* GIVEN PROBLEM: Reproduce every record below verbatim, leaving out the pictures.

# # # # #

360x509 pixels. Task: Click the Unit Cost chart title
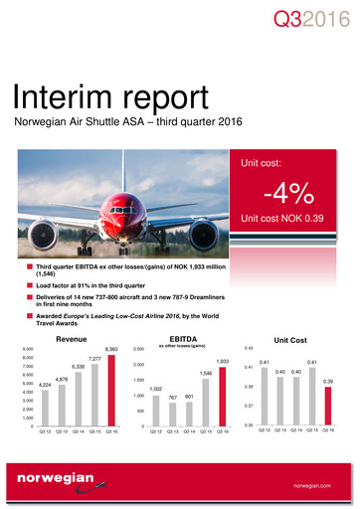pyautogui.click(x=300, y=339)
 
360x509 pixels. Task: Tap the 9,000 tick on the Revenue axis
pyautogui.click(x=27, y=349)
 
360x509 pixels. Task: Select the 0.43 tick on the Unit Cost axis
pyautogui.click(x=249, y=348)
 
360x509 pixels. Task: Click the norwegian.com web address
pyautogui.click(x=316, y=486)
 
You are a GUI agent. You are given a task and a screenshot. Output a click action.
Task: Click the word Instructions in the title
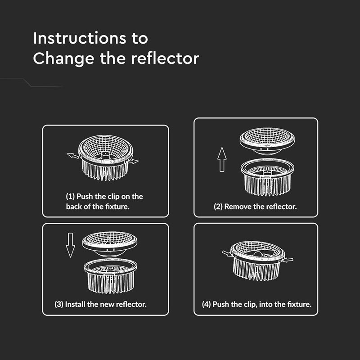tap(80, 38)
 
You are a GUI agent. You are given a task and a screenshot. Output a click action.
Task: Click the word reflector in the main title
tap(165, 58)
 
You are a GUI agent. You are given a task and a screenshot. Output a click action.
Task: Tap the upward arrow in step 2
tap(222, 159)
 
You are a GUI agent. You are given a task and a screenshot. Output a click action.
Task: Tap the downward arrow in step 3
tap(71, 245)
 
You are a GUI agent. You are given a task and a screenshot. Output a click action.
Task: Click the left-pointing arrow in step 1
tap(73, 156)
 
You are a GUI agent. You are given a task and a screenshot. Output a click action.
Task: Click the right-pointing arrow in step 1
tap(133, 162)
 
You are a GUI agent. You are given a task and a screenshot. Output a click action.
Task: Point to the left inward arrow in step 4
tap(227, 253)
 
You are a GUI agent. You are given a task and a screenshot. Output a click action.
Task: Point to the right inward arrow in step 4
tap(288, 260)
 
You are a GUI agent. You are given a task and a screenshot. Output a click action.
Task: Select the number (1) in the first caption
tap(70, 197)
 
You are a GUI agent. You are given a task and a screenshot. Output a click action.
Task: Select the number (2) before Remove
tap(218, 207)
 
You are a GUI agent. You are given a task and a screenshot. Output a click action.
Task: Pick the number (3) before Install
tap(59, 305)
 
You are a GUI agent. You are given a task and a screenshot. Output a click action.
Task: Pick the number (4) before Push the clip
tap(207, 305)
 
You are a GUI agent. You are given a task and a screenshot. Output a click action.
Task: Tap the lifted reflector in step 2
tap(267, 141)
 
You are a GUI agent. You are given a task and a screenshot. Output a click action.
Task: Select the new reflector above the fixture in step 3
tap(110, 244)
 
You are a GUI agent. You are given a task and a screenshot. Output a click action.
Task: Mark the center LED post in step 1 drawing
tap(105, 155)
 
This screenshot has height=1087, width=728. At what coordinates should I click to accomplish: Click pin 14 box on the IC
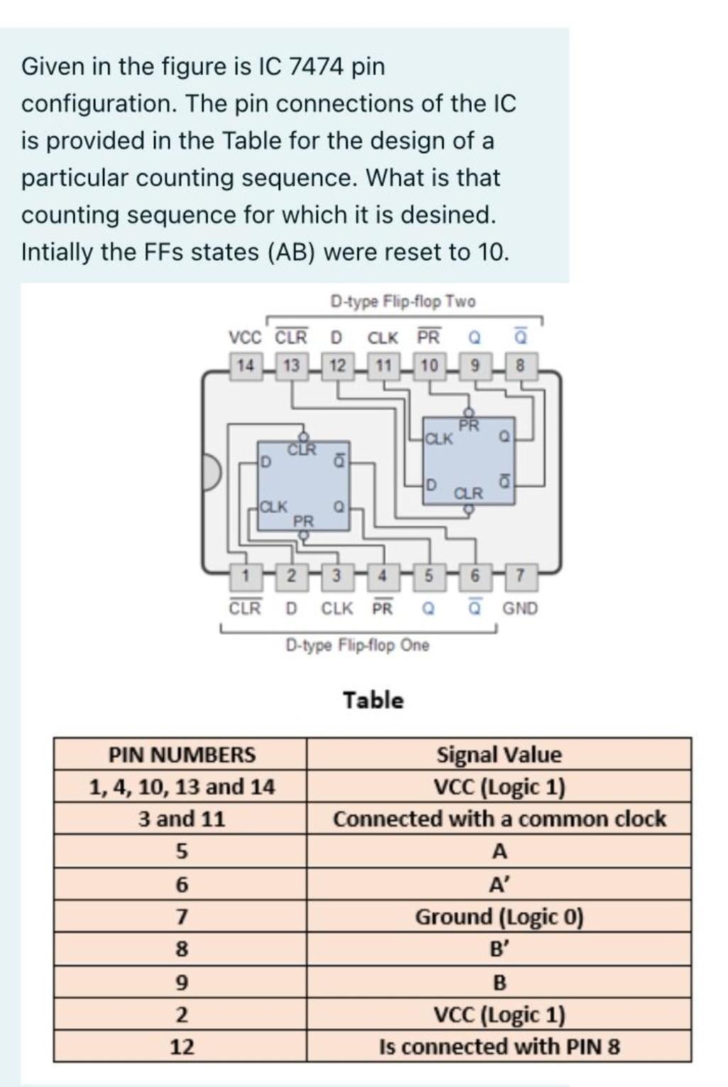coord(246,366)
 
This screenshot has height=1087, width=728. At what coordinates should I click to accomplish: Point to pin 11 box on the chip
coord(383,366)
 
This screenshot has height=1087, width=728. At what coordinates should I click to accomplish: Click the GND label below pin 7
coord(520,608)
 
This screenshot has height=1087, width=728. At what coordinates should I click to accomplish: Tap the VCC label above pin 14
coord(245,337)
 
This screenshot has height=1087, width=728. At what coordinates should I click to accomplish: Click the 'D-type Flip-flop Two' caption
coord(403,302)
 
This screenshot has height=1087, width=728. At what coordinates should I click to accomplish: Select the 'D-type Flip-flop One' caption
coord(357,645)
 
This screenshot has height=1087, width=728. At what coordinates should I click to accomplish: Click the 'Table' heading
coord(373,701)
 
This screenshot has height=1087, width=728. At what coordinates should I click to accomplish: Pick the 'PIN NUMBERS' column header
coord(182,754)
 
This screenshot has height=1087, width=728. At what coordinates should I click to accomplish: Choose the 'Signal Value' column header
coord(499,754)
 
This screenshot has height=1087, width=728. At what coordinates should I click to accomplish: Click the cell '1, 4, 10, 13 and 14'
coord(182,786)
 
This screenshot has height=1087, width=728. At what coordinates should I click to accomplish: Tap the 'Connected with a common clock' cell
coord(499,819)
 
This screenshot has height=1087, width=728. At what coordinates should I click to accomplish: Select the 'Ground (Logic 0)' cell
coord(499,917)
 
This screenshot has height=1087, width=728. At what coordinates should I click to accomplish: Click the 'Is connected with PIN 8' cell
coord(499,1047)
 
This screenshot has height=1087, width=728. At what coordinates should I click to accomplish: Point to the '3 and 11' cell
coord(182,819)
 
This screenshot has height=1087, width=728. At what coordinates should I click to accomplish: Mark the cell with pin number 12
coord(182,1047)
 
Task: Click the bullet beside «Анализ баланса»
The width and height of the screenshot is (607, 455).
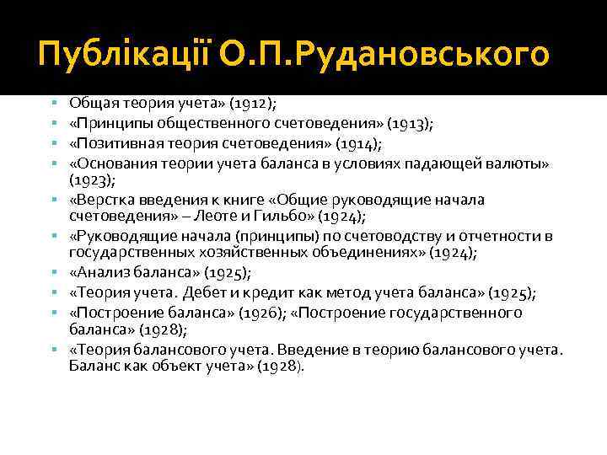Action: (53, 273)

# # # # #

* SOLUTION TO THIS TASK:
360x509 pixels. Task: Click the Unit Cost chart title
pyautogui.click(x=300, y=339)
 
360x509 pixels. Task: Tap the 9,000 tick on the Revenue axis
pyautogui.click(x=27, y=349)
 
360x509 pixels. Task: Select the 0.43 tick on the Unit Cost axis
pyautogui.click(x=249, y=348)
 
360x509 pixels. Task: Click the norwegian.com web address
pyautogui.click(x=316, y=486)
 
You are a GUI agent. You are given a task and a screenshot. Output a click action.
Task: Click the word Instructions in the title
tap(80, 38)
 
You are a GUI agent. You are given a task and a screenshot. Output a click action.
Task: Click the word reflector in the main title
tap(165, 58)
 
You are a GUI agent. You are given a task and a screenshot. Output a click action.
Task: Tap the upward arrow in step 2
tap(222, 159)
 
You are a GUI agent. You are given a task and a screenshot. Output a click action.
Task: Tap the downward arrow in step 3
tap(71, 245)
 
You are a GUI agent. You are given a task and a screenshot. Output a click action.
Task: Click the left-pointing arrow in step 1
tap(73, 156)
 
You are a GUI agent. You are given a task and a screenshot. Output a click action.
Task: Click the right-pointing arrow in step 1
tap(133, 162)
 
You are a GUI agent. You are given a task and a screenshot. Output a click action.
Task: Point to the left inward arrow in step 4
tap(227, 253)
 
You are a GUI agent. You are given a task and a screenshot. Output a click action.
Task: Point to the right inward arrow in step 4
tap(288, 260)
 
You are a GUI agent. You are given a task and a screenshot. Output a click action.
Task: Select the number (1) in the first caption
tap(70, 197)
 
You are a GUI agent. You are given a task and a screenshot. Output a click action.
Task: Select the number (2) before Remove
tap(218, 207)
 
You are a GUI agent. You are given a task and a screenshot. Output a click action.
Task: Pick the number (3) before Install
tap(59, 305)
 
You are a GUI agent. You are given a task and a screenshot. Output a click action.
Task: Pick the number (4) before Push the clip
tap(207, 305)
 
You are a GUI agent. You are given a task and a screenshot. Output a click action.
Task: Tap the lifted reflector in step 2
tap(267, 141)
 
You are a GUI agent. You are given a task and a screenshot. Output a click action.
Task: Select the new reflector above the fixture in step 3
tap(110, 244)
 
You are a GUI agent. You are given a task and a screenshot. Output a click action.
Task: Mark the center LED post in step 1 drawing
tap(105, 155)
 
This screenshot has height=1087, width=728. At what coordinates should I click to accomplish: Click pin 14 box on the IC
coord(246,366)
 
This screenshot has height=1087, width=728. At what coordinates should I click to accomplish: Point to pin 11 box on the chip
coord(383,366)
 
This screenshot has height=1087, width=728. At what coordinates should I click to accomplish: Click the GND label below pin 7
coord(520,608)
 
This screenshot has height=1087, width=728. At what coordinates should I click to accomplish: Tap the VCC label above pin 14
coord(245,337)
 
This screenshot has height=1087, width=728. At what coordinates should I click to accomplish: Click the 'D-type Flip-flop Two' caption
coord(403,302)
 
This screenshot has height=1087, width=728. At what coordinates should I click to accomplish: Select the 'D-type Flip-flop One' caption
coord(357,645)
 
This screenshot has height=1087, width=728. At what coordinates should I click to accomplish: Click the 'Table' heading
coord(373,701)
 
This screenshot has height=1087, width=728. At what coordinates should I click to accomplish: Pick the 'PIN NUMBERS' column header
coord(182,754)
 
This screenshot has height=1087, width=728. At what coordinates should I click to accomplish: Choose the 'Signal Value' column header
coord(499,754)
 
This screenshot has height=1087, width=728. At what coordinates should I click to accomplish: Click the cell '1, 4, 10, 13 and 14'
coord(182,786)
 
This screenshot has height=1087, width=728. At what coordinates should I click to accomplish: Tap the 'Connected with a common clock' cell
coord(499,819)
 
This screenshot has height=1087, width=728. At what coordinates should I click to accomplish: Select the 'Ground (Logic 0)' cell
coord(499,917)
 
This screenshot has height=1087, width=728. At what coordinates should I click to accomplish: Click the 'Is connected with PIN 8' cell
coord(499,1047)
 
This screenshot has height=1087, width=728. At what coordinates should I click to accomplish: Point to the '3 and 11' cell
coord(182,819)
 
This screenshot has height=1087, width=728. At what coordinates should I click to accomplish: Mark the cell with pin number 12
coord(182,1047)
 
Task: Click the bullet beside «Анализ баланса»
The width and height of the screenshot is (607, 455).
Action: (53, 273)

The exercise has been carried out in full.